Failures and their types in distributed database

Failures in distributed database

Failure of distributed database is the situation when distributed databases do not work as they were intended. It makes the distributed database not so reliable to work with.

To design a reliable distributed system that can recover from failures, we need first to identify the types of failures with which the system has to deal. The reasons for these failures can be traced back due to both hardware and software issues.

Mainly, distributed database system has four types of failures:

Transaction failures
System failures
Media failures
Communication failures

Chain of Events Leading to System Failure

Chain of Events Leading to System Failure

Transaction failures

When instructions on a transaction are not committed in a distributed database, we can say that the transaction has failed.

Reasons why transactions fail?

Incorrect input data given to the system
While detecting Deadlock and preventing it
Few concurrency control algorithms ( which do not permit a transaction to proceed or even to wait if another transaction currently accesses the required data)

The usual approach to take in cases of transaction failure is to abort the transaction.

This resets the database to a state prior to the start of a transaction.

System failures

System failures are also known as site failures. It can occur due to hardware or software failures or even both in some cases.

System failures are always assumed to result in the loss of main memory contents.

Any part of the database that was in the main memory buffer is lost as a result of a system failure. However, the database that is stored in secondary storage is assumed to be safe and correct.

There are two types of system failures :

Total failure: failure of all sites in the distributed database system
Partial failure: failure of only some sites (others remain operational)

Media Failures

Media failures are also known as disk failures. It refers to failures of the secondary storage devices that store the database.

Reasons why Media failures occur?

Operating system (OS) errors
Hardware corruptions

Media failures assume all or part of the database that is on the secondary storage is considered to be destroyed and inaccessible.

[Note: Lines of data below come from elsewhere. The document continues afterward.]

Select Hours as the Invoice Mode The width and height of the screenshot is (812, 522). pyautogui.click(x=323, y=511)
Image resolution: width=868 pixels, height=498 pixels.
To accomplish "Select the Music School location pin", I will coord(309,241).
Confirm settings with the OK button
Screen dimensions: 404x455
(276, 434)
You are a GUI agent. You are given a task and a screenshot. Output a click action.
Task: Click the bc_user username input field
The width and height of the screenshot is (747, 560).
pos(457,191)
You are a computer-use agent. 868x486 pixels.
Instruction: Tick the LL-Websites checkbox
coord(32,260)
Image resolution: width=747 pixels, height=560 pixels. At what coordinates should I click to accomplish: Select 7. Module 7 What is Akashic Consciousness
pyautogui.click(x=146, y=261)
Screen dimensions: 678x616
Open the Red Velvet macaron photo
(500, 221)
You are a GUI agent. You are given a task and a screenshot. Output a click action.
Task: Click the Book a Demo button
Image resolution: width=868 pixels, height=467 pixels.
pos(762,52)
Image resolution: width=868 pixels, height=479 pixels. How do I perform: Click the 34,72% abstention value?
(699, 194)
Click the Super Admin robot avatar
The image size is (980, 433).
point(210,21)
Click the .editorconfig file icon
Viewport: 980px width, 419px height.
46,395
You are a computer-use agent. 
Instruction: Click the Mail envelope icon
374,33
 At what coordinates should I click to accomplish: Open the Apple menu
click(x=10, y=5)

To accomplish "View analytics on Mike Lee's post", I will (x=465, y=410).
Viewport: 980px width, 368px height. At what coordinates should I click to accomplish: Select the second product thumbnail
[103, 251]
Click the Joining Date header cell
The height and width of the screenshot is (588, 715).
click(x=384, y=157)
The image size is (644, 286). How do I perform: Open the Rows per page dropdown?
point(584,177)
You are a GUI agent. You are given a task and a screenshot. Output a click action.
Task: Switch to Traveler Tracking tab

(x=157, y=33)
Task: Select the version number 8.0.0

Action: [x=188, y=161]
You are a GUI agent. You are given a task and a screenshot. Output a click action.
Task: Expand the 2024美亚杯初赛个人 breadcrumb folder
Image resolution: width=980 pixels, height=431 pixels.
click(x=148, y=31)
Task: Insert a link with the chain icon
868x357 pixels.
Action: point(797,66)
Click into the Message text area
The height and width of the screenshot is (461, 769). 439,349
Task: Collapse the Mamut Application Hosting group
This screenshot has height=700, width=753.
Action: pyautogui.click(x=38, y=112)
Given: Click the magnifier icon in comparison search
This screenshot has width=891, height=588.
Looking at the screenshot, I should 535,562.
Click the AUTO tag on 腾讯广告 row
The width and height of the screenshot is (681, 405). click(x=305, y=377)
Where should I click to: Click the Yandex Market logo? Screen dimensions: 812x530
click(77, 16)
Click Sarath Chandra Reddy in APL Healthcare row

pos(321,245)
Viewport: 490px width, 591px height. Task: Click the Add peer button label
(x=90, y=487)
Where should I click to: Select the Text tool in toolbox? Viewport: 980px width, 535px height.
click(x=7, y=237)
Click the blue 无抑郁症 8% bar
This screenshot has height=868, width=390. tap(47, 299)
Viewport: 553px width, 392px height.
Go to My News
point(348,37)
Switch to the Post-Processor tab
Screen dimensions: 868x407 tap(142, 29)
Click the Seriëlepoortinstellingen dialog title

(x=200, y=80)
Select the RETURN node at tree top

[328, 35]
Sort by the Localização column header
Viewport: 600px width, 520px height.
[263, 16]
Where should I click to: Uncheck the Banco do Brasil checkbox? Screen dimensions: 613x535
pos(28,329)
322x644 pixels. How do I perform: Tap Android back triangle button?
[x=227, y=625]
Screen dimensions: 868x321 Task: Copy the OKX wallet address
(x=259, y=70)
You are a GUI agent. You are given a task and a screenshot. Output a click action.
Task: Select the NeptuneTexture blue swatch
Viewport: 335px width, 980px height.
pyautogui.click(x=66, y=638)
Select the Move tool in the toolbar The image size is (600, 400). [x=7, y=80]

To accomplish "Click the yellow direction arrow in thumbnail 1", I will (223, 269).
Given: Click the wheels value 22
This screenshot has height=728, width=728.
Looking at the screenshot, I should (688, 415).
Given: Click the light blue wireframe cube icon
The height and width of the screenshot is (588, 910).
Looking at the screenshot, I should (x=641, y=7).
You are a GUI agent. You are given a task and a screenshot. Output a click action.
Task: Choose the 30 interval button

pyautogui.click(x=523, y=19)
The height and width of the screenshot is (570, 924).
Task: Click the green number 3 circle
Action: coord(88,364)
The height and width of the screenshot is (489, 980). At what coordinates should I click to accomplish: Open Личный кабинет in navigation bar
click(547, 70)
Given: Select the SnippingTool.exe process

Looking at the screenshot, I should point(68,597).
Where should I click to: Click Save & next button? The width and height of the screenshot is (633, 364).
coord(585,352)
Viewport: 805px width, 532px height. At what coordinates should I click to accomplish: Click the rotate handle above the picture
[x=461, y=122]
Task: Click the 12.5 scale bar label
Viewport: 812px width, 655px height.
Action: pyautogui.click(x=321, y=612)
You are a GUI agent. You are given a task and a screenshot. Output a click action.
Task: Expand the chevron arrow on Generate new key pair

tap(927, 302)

How to solve Media failures?

Duplication of disk storage
Maintaining archival copies of the database

Communication Failures

The three types of failures described above are common to both centralized and distributed DBMSs. But Communication failures are unique to the distributed databases.

The most common types of communication failures are:

Errors in the messages
Improperly ordered messages
Lost (or undeliverable) messages
Communication line failures

Handling errors and improperly ordered messages are the responsibility of the computer network.

Lost or undeliverable messages are typically the consequence of communication line failures or (destination) site failures.

If a communication line fails, in addition to losing the message(s) in transit, it may also divide the network into two or more disjoint groups. This is called network partitioning. If the network is partitioned, the sites in each partition may continue to operate.

We need to detect the undelivered messages and use reliability protocols to ensure the messages are passed successfully.